I spent the first three days of the week shadowing Joanne McNeill at her PR agency, McNeill Communications – at this point I had zero idea what PR actually meant, apart from knowing that some of my friends did PR for Thompsons and Filthys. I did know that it was along the same lines as marketing and had therefore decided that although this experience wouldn’t help me in my career, it would be nice to get a few days away from school and the hospital. Within the first few hours of shadowing Joanne, my mind had been completely changed. We had been working on launch events and planning for a Red Bull event and it all seemed like the most interesting work in the world – I hadn’t enjoyed myself so much in a long time. The last two days of the week were spent with Mark Mulholland at Whitenoise Designs and although we both knew for certain that I was never going to me a graphic designer, he brought me to an event set up and showed the ins and outs of all the technical and branding elements. This was an amazing experience and set in stone my love for corporate events.
I’ll skip on a year to the start of upper sixth when we were about to attend the open days at Queen’s and Ulster and we had to do some research on the degrees they offered so that we could make the most of our time and attend specific talks. At this point, I still had some interest in keeping on my language studies and I was STILL set against studying straight marketing because I did not want to end up on the same career path as my dad, after all it was PR I’d fallen in love with at this stage. I hadn’t heard of anyone doing a degree in PR and didn’t really think such a thing existed so I was leaning towards French and International Business at Queen’s. Then, as I was browsing through the Ulster open day schedule, I noticed the CMPR and CAM talks and was instantly intrigued.
I went on to apply for both courses and sit my A Levels and months later after painstakenly waiting for remarks to meet the CAM grade boundaries, I was officially a CAM student.
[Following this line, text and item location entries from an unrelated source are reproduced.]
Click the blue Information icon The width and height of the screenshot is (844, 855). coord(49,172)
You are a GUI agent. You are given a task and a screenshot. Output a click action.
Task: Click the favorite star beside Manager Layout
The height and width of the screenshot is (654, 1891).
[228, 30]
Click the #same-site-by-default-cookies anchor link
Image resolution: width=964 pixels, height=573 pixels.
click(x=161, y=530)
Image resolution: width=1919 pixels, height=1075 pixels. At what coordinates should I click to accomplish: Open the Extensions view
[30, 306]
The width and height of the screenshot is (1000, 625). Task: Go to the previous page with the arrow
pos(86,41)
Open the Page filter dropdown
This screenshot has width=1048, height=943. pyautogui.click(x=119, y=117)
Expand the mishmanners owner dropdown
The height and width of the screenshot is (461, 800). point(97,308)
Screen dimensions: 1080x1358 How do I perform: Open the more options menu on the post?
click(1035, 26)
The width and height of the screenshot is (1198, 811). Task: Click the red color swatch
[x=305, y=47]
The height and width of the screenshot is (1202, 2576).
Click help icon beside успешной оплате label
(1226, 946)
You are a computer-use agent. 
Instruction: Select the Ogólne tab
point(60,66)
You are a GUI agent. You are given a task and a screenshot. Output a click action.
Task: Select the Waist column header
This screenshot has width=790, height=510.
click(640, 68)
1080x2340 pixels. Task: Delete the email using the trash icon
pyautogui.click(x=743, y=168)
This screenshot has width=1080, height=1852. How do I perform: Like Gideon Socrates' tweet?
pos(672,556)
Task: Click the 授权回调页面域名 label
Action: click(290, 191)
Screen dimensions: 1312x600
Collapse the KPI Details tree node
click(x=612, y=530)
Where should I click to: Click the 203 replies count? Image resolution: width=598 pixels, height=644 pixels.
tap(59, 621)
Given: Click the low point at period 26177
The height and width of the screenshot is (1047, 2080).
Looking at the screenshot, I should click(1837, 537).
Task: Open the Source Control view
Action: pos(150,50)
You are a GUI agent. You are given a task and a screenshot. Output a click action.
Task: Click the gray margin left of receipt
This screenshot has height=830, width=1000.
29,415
Now three years on I’ve just completed a twelve month Corporate Communications internship in London at The Walt Disney Company and I’m currently working as a Marketing Assistant at Mirror Media. Needless to say, my 17 year old self was naive to the similarities between PR and marketing and when I decided to go into PR I firmly believed I was not following in my dad’s footsteps. But, alas, here I am, unintentionally following my dad’s discipline that I’d always been so against and I have to say that I couldn’t be happier. The past five years have of course taught me a lot but I’ve mainly learned that the bad things that happen to us are only going to teach us lessons that no book will and sometimes they’ll even lead you down the best path. I’ve learned that it’s important not to stress too much about your career path and as cliché as it sounds, everything will work itself out in the end.
*Global Aphasia – This is the most severe form of aphasia, a language impairment, and is applied to patients who can produce few recognizable words and understand little or no spoken language. Persons with Global Aphasia can neither read nor write.